February 20, 2008 - Indiana's public access counselor recently determined that the Charles A. Beard Memorial School Corporation has violated state public access laws.

The Banner filed a formal complaint against CAB last month alleging the school corporation had improperly redacted, or blacked out, information on copies of e-mails provided in response to a record request. In a formal advisory opinion issued last Wednesday, Public Access Counselor Heather Neal agreed with The Banner and said CAB's redactions had violated the state's Access to Public Records Act.

"It is my opinion that (CAB) cannot sustain its denial of access to much of the information redacted from the records," Neal said in the opening paragraph of her five-page opinion. The Banner raised six challenges to CAB's redactions in its complaint, and Neal ruled in the newspaper's favor with respect to each one.

On 26 of 49 e-mails, CAB had blacked out the e-mail addresses of school board members. Neal said CAB's rationale for these redactions - that the addresses were personnel information within CAB's discretion to withhold - was insufficient.

Because state law prohibits school board members from being employed by the school corporations they serve, school board members' e-mail addresses could not constitute personnel information. However, Neal went on to say that even if board members were employees, CAB would not have been justified in blacking out the information.

"The personnel file exception applies to records contained in the personnel files of public employees or applicants for public (employment)," Neal said. "It does not except from disclosure all records related to personnel matters. … It is my opinion that even if the board members were employees, which by definition they cannot be, the e-mail address of each would not be personnel information."

Similarly, Neal also ruled that CAB improperly blacked out e-mail addresses of several school employees, and, in one instance, the e-mail address of a New Castle insurance agent who wanted to take over CAB's account.
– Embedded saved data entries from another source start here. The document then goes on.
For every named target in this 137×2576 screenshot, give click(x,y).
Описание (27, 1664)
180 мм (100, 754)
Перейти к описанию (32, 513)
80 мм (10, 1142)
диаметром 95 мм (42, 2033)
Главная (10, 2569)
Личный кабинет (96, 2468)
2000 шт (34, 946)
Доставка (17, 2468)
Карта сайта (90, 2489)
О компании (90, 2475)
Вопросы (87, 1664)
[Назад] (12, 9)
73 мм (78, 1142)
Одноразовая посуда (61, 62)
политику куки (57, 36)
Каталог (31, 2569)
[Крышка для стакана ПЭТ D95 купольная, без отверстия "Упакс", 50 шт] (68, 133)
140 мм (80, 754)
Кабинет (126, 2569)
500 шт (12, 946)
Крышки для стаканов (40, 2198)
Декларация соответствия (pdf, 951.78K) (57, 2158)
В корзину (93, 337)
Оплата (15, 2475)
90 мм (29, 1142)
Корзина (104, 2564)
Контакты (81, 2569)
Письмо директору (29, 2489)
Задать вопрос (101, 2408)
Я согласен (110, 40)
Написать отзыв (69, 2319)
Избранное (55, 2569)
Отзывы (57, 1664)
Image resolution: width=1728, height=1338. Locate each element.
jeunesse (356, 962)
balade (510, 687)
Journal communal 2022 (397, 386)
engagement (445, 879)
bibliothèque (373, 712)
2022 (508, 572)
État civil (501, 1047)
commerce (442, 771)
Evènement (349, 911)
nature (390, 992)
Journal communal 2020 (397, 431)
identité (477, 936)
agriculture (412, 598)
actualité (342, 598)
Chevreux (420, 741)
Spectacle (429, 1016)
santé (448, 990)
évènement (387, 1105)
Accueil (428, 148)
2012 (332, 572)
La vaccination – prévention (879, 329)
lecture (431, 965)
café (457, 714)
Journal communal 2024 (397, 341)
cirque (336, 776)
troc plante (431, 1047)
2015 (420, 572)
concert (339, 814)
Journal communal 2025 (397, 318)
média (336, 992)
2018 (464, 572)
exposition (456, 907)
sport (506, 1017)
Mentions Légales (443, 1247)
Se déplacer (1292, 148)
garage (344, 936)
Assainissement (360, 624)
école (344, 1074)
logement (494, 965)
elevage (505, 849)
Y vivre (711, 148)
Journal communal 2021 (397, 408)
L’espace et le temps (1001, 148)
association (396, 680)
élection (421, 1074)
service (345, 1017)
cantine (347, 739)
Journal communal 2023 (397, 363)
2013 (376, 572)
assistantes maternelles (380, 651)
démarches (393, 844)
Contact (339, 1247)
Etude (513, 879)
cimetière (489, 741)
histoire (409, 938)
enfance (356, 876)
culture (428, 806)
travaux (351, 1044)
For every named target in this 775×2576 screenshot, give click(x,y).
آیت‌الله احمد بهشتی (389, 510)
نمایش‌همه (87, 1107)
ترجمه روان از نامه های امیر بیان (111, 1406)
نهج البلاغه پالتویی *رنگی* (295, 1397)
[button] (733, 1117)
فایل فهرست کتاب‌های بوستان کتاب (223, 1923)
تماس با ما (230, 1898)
With respect to the latter, CAB had conceded its error and provided an unredacted copy of that record to The Banner before Neal issued her opinion.

Neal also rejected CAB's attempt to rely on the personnel file exception and an intra-agency advisory record exception to justify the redaction of information contained on e-mails discussing payments to athletic coaches. She said CAB had provided "no description of the content of the e-mails and no justification for the use of the two exceptions," failing to meet burden imposed by the APRA.

According to Neal, public agencies like CAB, in order to sustain their burden for redacting public records, must establish "the content of the record with adequate specificity." She said it is not sufficient for the public agency to simply rely on "a conclusory statement" that the record is one that can be redacted.

Neal also rejected CAB's claim that redactions to e-mails addressing unemployment proceedings of a former employee were mandatory because the records had been declared confidential by or under rules of the Indiana Supreme Court. Neal noted that CAB had failed to cite any Indiana Supreme Court rule that made the records confidential.

CAB's redaction of an e-mail that former Superintendent David McGuire sent board members regarding a hearing requested by an employee whose position was being eliminated was also deemed improper by Neal. While the school corporation claimed that the blacked out material - McGuire's recounting of what CAB's attorney had told him about the hearing - was "attorney work product" that was within CAB's discretion to redact, Neal disagreed.

According to Neal, McGuire's e-mail "was not compiled by an attorney in reasonable anticipation of litigation, as it was an e-mail from the superintendent to board members and school employees regarding advice provided by the attorney." While she said the redaction may have been proper under some other rationale not offered by CAB, she said it could not be justified for the reason given.

Finally, Neal said CAB's redaction of an e-mail in which McGuire revealed that CAB had "approximately $57,000 more" than shown on their financial books was not justified for the reasons cited. While CAB had claimed the blacked out information was being withheld pursuant to the personnel file information exception, Neal said CAB had failed to show the e-mail was a "personnel file record."

"That the issues addressed are personnel matters does not automatically qualify a record for the personnel file exception," Neal noted.

Last week's ruling was actually the second time Neal had determined CAB had violated the APRA with respect to these particular e-mails. In late November, she issued an opinion finding the school corporation broke the law by redacting the e-mails without properly identifying its reasons for doing so. Since November 2004, the PAC has found CAB to be in violation of the state's public access laws six times.